The problem.
Count how many lines hold "Pant" in the records, and respond with that number by itself.
================================
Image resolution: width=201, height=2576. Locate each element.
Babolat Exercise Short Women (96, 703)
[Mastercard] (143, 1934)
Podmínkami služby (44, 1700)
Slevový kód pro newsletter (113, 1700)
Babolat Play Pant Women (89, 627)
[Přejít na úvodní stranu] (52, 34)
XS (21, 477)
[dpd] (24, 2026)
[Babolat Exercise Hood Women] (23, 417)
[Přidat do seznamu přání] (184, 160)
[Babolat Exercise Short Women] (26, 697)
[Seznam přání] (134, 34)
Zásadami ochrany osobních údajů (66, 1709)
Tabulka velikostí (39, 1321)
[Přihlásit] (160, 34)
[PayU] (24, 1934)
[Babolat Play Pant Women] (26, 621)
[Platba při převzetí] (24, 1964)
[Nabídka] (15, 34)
================================
Result below.
2